Breaking the Cycle: Emphasizing Mental Health and Self-Care

To combat the burnout crisis and its subsequent workforce shortages, organizations and individuals must prioritize mental health and implement strategies that promote self-care and support.

  1. Recognizing the Signs: It is crucial to recognize the signs of burnout in oneself and in colleagues. Encouraging open conversations about mental health and creating a supportive work culture can help individuals seek help when needed.
  2. Self-Care as a Priority: Self-care is not selfish; it is a necessary part of maintaining good mental health. Encourage employees to take breaks, engage in hobbies, and spend quality time with their loved ones.
  3. Mental Health Support: Providing access to mental health resources, such as counseling or therapy, can make a significant difference in helping individuals cope with stress and burnout.
  4. Work-Life Balance: Organizations should strive to create an environment that promotes work-life balance, flexible schedules, and realistic workloads to prevent employees from feeling overwhelmed.
  5. Stress-Reduction Techniques: Encourage the adoption of stress-reduction techniques, such as mindfulness practices, yoga, or exercise, to help manage stress effectively.
  6. Peer Support Networks: Establishing peer support networks or mentorship programs can create a sense of camaraderie and support among employees, helping them navigate challenging times.

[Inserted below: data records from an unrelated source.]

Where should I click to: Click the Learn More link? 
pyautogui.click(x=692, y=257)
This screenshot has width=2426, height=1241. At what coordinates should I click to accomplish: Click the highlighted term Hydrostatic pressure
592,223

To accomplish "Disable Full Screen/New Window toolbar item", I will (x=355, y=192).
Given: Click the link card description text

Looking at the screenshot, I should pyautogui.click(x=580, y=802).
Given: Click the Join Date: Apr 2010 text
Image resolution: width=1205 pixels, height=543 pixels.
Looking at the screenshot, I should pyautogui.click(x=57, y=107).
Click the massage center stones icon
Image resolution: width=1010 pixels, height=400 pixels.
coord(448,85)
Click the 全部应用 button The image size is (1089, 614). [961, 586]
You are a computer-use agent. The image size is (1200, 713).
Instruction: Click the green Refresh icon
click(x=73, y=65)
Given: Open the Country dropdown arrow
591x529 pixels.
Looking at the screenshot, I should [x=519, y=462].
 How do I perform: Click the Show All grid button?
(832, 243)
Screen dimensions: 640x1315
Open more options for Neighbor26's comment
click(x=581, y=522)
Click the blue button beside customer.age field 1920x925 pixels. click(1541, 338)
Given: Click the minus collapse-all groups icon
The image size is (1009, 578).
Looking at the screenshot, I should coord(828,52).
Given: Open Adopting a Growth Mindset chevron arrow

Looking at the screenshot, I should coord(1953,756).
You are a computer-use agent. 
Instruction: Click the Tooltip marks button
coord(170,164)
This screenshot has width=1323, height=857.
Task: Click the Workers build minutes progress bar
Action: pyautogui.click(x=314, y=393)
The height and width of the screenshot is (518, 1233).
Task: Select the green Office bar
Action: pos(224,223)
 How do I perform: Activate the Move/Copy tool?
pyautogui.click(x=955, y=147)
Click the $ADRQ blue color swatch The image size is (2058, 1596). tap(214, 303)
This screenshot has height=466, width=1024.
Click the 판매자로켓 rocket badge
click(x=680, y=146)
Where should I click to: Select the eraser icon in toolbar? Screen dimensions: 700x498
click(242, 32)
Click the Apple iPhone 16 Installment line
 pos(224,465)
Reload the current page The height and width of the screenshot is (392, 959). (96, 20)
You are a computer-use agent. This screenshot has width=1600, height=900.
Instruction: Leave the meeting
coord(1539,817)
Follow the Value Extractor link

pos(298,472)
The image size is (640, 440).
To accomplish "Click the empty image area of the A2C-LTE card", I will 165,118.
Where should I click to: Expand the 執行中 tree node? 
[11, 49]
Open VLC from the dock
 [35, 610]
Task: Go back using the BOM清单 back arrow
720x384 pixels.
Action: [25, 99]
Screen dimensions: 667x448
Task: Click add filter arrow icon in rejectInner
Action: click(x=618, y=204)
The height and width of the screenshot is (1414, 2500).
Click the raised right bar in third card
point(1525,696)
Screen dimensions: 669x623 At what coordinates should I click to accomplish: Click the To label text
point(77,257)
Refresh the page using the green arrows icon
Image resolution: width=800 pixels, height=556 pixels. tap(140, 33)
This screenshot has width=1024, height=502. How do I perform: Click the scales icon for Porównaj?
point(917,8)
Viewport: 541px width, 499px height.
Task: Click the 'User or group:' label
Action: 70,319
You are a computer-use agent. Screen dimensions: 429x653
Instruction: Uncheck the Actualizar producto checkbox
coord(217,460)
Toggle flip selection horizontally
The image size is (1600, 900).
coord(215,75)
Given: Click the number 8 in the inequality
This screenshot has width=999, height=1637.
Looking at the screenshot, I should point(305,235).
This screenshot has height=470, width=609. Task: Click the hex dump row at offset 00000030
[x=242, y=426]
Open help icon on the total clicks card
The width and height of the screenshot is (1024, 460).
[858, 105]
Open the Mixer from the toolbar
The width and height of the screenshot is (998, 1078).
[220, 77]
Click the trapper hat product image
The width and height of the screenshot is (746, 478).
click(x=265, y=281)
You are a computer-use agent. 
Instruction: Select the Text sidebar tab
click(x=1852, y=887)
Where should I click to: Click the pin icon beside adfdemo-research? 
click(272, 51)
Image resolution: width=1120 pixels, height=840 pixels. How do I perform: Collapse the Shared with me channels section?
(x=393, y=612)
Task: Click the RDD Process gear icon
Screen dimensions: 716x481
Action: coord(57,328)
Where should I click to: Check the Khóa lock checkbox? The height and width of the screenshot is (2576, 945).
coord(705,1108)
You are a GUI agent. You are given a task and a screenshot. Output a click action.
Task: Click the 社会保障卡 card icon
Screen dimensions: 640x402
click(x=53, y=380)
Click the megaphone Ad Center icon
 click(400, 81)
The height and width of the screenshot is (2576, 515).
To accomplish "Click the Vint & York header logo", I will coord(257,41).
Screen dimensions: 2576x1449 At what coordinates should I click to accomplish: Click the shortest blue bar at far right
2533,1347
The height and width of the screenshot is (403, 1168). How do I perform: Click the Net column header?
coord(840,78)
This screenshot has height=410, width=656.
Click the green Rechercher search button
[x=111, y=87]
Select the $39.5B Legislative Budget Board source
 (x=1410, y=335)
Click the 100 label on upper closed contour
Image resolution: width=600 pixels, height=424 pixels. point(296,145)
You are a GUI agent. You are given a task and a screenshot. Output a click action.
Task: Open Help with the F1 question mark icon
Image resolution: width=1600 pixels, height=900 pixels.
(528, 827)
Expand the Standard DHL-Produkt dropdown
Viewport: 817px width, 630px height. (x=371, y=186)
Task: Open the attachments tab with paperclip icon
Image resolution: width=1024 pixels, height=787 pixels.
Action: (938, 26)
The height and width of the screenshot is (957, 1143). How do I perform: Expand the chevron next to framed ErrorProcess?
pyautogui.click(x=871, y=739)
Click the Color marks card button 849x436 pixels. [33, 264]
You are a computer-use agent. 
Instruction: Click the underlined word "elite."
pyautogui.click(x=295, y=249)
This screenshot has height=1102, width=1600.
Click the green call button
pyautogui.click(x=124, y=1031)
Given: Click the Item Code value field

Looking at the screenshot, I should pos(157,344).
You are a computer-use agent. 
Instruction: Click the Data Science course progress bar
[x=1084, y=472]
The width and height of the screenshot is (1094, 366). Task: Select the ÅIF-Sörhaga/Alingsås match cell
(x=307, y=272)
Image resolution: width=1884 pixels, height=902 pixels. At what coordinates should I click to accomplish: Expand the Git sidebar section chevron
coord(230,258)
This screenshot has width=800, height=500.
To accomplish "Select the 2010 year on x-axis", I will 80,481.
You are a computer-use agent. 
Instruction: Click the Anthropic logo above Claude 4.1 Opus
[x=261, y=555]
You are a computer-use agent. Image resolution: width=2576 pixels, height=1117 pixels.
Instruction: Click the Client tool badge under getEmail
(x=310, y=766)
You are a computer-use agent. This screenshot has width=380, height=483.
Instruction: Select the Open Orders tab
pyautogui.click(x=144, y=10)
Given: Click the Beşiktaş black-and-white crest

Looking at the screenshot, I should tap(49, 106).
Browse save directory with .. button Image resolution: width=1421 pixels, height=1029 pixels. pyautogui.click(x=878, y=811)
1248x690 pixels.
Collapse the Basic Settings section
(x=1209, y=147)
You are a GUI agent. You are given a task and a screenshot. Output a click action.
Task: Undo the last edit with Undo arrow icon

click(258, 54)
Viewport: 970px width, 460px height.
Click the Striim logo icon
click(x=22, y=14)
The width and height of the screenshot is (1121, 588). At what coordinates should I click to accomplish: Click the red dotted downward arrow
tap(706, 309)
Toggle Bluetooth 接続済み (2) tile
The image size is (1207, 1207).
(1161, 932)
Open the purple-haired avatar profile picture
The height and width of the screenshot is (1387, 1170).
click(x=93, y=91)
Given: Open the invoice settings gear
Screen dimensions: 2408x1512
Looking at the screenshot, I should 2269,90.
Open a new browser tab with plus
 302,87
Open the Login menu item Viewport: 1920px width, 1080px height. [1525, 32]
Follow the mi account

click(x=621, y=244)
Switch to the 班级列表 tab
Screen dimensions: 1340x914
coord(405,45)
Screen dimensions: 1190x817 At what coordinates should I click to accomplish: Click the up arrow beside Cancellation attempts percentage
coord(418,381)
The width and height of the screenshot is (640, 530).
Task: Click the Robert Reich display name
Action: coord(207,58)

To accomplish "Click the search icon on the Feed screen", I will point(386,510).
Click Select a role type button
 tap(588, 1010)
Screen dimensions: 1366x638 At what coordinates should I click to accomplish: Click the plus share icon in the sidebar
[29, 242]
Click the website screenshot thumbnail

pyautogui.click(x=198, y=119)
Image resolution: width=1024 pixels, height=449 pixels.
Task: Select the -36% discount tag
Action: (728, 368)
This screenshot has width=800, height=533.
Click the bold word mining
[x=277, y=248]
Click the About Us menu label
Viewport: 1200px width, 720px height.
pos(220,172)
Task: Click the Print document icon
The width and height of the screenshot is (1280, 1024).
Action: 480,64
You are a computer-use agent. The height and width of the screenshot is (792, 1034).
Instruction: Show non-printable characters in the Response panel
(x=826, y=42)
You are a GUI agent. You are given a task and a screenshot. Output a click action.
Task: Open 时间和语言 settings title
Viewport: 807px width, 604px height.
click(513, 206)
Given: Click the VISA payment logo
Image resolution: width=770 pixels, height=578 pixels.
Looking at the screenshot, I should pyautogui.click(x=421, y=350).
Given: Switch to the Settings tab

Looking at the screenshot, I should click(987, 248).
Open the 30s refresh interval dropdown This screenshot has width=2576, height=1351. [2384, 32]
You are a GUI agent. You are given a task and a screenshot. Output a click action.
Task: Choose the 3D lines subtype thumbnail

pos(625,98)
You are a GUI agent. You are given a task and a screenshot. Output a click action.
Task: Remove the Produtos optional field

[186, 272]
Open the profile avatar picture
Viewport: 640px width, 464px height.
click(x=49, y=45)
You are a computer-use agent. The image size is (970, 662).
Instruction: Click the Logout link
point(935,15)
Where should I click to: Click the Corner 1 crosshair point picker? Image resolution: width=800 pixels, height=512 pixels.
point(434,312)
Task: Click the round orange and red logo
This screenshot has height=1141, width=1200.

The burnout crisis is a pressing issue that affects individuals across various professions, leading to increased workforce shortages and perpetuating the cycle of stress and burnout. By recognizing the signs, prioritizing mental health and self-care, and providing essential support, we can break this cycle and create a more sustainable and supportive work environment. It’s time to acknowledge that burnout is not a myth, but a very real and pressing concern that requires collective action to address effectively. Together, we can build a healthier, more resilient workforce for the future.

Sarah Steinberg is a Clinical Coordinator at Casper College in Casper, Wyoming.